6 Data JSONPath Yes The JSONPath that extracts the secret payload from Vault's response. Defaults to $.data.

Note

Once Vault is configured, reference any secret value in the Connection Properties or Authentication fields using ${key} (e.g., ${secret_key}). Qualytics resolves the secret at the moment the connection is opened, so updated keys take effect on the next connection.

Datastores Extraction

Pick the subfolder inside the bucket Qualytics should read from.

new-datastores-extraction

REF. FIELD REQUIRED DESCRIPTION
1 Root Path Yes The subfolder inside the bucket where the data lives (e.g., /raw/orders/). Use / to read from the bucket root.

Datastore Properties

Common fields for every source datastore, visible below the Datastores Extraction section in the same form.

new-datastore-properties

REF. FIELD REQUIRED DESCRIPTION
1 Name Yes A label for the datastore (e.g., acme_lake_orders). Appears on the datastore cards in the workspace.
2 Teams Yes Select one or more teams to associate with this source datastore.
3 Initiate Sync No Automatically sync the datastore to detect containers and fields after creation.
4 Connection Info No Read-only banner that shows the IP address the Qualytics dataplane uses to reach your S3 bucket. Allowlist this IP in your AWS security group inbound rules so the dataplane can connect.

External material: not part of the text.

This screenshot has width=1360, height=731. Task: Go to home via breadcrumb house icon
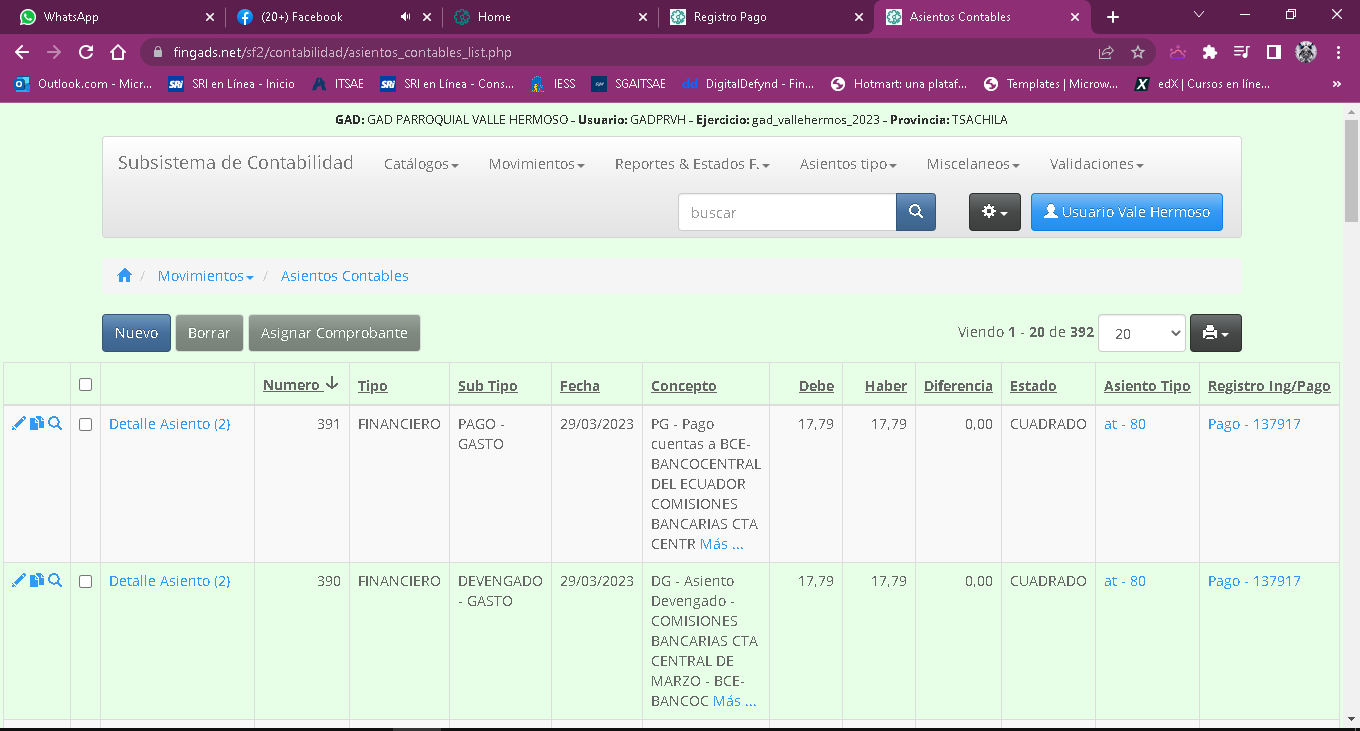pos(125,276)
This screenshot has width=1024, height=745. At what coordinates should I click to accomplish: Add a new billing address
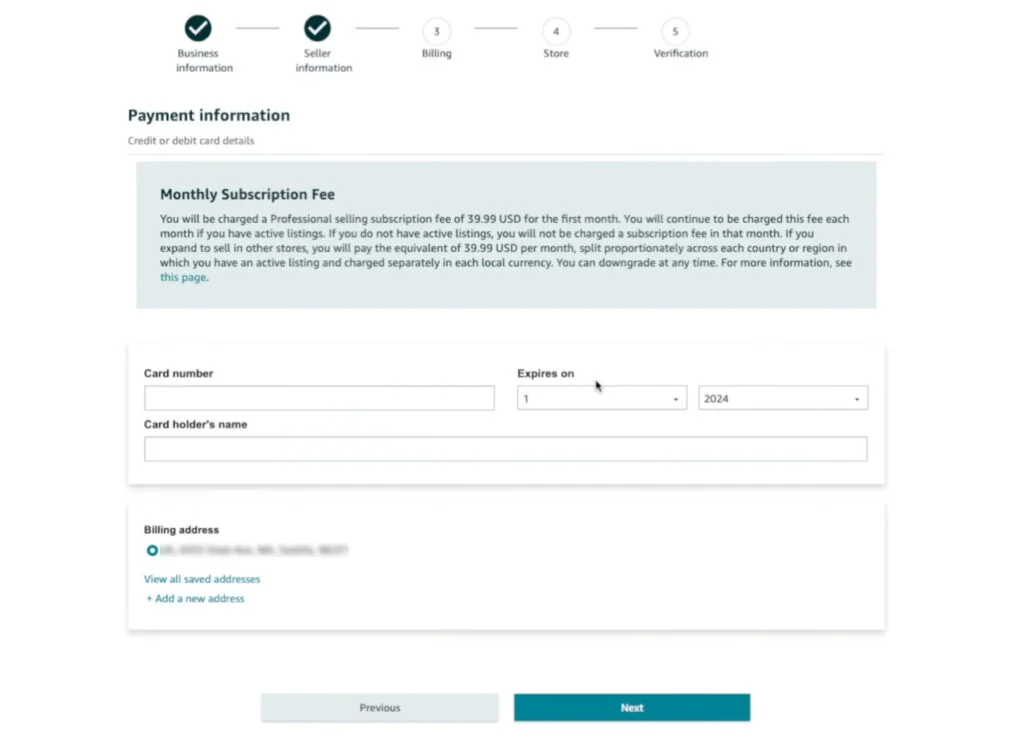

When Add New Connection is toggled OFF and you pick a saved S3 connection, the Connection Properties, Authentication, and Secrets Management sections are collapsed and read-only. Qualytics has already validated those credentials, so there is nothing for you to fill in. You only fill in the Datastores Extraction and Datastore Properties below.

To change a saved connection's credentials, edit the connection itself from Settings → Connections. Edits there apply to every datastore that reuses the connection.

Datastores Extraction

existing-datastores-extraction

REF. FIELD REQUIRED DESCRIPTION
1 Root Path Yes The subfolder inside the bucket where the data lives. You can override the Root Path from the saved connection per datastore.

Datastore Properties

existing-datastore-properties

REF. FIELD REQUIRED DESCRIPTION
1 Name Yes A label for the datastore.
2 Teams Yes Select one or more teams to associate with this source datastore.
3 Initiate Sync No Automatically sync the datastore to detect containers and fields after creation.
4 Connection Info No Read-only banner that shows the IP address the Qualytics dataplane uses to reach your S3 bucket. Allowlist this IP in your AWS security group inbound rules so the dataplane can connect.